Get some therapy. Start to address those demons that have been hounding you. Figure out the motivations behind your actions. This plan is not so much a diet plan or an exercise plan but a live a happy life plan. None of the following advice will work without first working on your inner core.
See a Doctor
While you get your brain tuned up, make sure you have the right ingredients going in to your body. In my case this was meds to address insomnia, anxiety, and depression. Also, get your testosterone checked. As men, our levels naturally go down as we age, but mine were at shockingly low levels. Like kindergarten little girl levels. Besides the obvious benefits, low testosterone is correlated with belly fat. Plus do not underestimate the mental benefits you get. If you're embarrased, for some reason, there are web-based providers that will do everything an in person visit will do, and you get it sent straight to your door.
See a Dentist
Don't ask me why, but dental hygiene was not a priority in my family. Sure, I went to the dentist and all that, but my parent's never modeled good behavior for me. It's no surprise that they both had major dental work in their 40s and 50's. It took two cracked molars and a dentist that gave zero fucks about coddling me to get me on the four year journey that is in its last stretch this summer. I had bad teeth, a cross bite that destroyed all the previous work I had done, and a couple of holes where teeth had been extracted. I ended up getting a sinus lift, periodontal gum and bone surgery, braces, and a soon to be full set of veneers. I can't tell you the pleasure I get biting into some food and not worrying about pain or stuck food, nor the ease in which I smile now because I'm not embarrased as fuck about my teeth.
Quit Drinking
Or at least cut it way down. I'm not gonna preach sobriety at anybody. For me, it was a problem that leeched into every area of my life, including my health, willpower, confidence, anxiety... I could go on. From a purely pragmatic lens, it is empty calories that lowers your inhibitions and leads to bad decisions, including poor food choices.
Incremental Changes
I made an agreement with myself that this wasn't going to be a program or a phase or something that I did for a set span of time. The changes I wanted to make would be for life - not only the duration of it, but the extension of it and the enjoyment of it. So, as we say at Nike, "There is no finish line". I'm not shooting for beach season, or Hot Nerd Summer, or looking good for Christmas photos. I'm making changes that I can live with, incrementally, that will improve the quality of life.

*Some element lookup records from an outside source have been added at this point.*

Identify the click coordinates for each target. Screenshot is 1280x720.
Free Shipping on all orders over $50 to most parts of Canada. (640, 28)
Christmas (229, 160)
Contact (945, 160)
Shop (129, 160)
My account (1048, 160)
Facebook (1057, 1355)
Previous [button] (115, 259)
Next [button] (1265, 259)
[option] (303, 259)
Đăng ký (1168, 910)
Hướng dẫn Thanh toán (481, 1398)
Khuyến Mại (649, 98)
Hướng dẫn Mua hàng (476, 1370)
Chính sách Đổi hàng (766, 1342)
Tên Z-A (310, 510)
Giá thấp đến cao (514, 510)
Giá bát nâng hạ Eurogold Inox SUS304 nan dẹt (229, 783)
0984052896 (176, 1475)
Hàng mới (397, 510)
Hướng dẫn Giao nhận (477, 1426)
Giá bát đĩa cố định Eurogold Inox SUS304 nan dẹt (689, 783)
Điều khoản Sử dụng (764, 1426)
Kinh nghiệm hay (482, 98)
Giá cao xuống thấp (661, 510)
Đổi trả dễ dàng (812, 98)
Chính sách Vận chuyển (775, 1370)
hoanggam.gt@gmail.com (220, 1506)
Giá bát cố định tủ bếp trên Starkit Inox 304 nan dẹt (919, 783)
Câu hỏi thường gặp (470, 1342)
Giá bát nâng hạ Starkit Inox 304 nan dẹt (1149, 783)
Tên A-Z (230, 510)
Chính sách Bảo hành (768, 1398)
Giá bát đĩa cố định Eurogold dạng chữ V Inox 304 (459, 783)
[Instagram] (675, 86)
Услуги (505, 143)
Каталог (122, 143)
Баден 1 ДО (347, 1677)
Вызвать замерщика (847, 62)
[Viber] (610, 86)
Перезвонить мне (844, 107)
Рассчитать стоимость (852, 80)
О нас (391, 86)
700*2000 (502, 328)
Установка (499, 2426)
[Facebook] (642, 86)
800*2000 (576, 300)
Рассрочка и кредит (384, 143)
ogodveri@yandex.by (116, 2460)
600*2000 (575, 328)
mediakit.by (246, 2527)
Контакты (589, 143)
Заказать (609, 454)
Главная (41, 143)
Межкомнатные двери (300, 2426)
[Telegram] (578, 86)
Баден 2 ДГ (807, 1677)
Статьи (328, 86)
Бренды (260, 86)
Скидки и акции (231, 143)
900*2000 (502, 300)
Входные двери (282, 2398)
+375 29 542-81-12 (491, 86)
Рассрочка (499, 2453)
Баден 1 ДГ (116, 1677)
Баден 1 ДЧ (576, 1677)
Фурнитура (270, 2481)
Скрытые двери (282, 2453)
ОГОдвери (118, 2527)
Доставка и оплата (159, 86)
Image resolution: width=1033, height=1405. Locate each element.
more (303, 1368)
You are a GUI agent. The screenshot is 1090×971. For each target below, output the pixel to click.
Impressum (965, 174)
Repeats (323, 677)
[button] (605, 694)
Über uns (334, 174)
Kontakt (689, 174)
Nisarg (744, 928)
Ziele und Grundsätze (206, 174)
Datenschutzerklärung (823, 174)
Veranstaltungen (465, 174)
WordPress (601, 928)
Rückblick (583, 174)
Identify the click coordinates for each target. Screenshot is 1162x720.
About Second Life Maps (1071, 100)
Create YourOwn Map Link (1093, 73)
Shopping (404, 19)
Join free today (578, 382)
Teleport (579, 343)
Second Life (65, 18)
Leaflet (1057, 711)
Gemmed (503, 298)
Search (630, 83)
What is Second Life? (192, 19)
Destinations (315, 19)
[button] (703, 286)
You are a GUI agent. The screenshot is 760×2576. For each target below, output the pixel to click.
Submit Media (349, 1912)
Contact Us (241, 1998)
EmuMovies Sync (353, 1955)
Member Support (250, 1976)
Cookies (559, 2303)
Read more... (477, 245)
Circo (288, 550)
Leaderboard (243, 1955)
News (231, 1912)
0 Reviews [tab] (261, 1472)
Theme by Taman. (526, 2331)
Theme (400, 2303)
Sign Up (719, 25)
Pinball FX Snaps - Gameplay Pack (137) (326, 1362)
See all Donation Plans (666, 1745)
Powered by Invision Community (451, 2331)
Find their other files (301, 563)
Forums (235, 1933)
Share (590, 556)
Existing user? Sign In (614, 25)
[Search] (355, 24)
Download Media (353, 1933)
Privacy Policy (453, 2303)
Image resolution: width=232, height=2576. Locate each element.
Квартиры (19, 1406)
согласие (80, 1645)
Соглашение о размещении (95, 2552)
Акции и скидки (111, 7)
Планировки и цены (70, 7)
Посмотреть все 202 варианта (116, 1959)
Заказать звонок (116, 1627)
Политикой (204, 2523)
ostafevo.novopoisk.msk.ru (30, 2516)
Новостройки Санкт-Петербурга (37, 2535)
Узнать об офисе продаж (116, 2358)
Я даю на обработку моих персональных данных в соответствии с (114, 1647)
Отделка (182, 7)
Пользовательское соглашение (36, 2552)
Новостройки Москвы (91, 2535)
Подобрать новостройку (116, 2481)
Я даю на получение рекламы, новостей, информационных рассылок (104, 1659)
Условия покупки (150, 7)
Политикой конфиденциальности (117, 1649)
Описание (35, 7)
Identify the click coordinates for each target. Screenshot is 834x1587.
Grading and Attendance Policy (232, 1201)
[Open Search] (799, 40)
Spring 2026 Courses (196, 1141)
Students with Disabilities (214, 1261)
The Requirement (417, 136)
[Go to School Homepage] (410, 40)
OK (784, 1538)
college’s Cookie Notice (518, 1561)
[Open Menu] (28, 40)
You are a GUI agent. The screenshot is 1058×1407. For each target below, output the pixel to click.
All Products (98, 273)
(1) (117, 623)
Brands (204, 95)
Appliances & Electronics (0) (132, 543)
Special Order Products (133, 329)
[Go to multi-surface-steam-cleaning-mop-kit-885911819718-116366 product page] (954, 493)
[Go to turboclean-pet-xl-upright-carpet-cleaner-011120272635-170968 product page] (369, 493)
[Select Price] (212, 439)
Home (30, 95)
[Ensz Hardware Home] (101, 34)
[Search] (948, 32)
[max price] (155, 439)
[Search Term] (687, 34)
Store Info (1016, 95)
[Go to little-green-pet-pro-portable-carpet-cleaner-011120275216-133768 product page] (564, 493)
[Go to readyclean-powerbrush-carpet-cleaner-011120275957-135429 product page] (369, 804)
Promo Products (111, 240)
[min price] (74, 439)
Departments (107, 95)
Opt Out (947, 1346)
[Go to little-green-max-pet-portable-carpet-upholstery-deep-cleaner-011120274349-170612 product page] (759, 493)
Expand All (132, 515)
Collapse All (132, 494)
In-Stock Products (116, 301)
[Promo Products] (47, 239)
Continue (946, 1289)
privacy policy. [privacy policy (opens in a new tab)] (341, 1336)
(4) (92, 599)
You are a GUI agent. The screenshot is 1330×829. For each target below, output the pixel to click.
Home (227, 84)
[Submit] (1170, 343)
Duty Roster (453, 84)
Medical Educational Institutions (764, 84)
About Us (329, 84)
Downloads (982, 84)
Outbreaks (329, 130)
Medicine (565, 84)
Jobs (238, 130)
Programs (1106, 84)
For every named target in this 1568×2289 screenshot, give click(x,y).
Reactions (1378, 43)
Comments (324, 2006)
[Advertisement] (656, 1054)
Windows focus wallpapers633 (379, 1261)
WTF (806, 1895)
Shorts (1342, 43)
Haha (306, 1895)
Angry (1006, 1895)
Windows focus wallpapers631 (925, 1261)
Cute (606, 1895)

I think we've all had the experience of going on a diet, buying a shit ton of vegetables and thinking "Ok - I'll eat healthy now!" only to find you don't make it a week without regressing. Hell, if you don't eat vegetables now, what makes you think you can know, overnight, which ones you like, how to prepare them, what to eat them with. It takes time and patience to learn these things. And over time, your tastes will change. If you would have told me six months ago that I am basically a day-time vegan now who forgoes meat altogether a couple nights a week and opts for green vegetables instead of potatoes as a side, I'd say shoot me. But it happens. Slowly. With time and patience.
Tomorrow
So that's it. That was the pre-game training I did to start this journey. Yep - just to start it. But all that work is important, crucial even, to having a bit of success later on.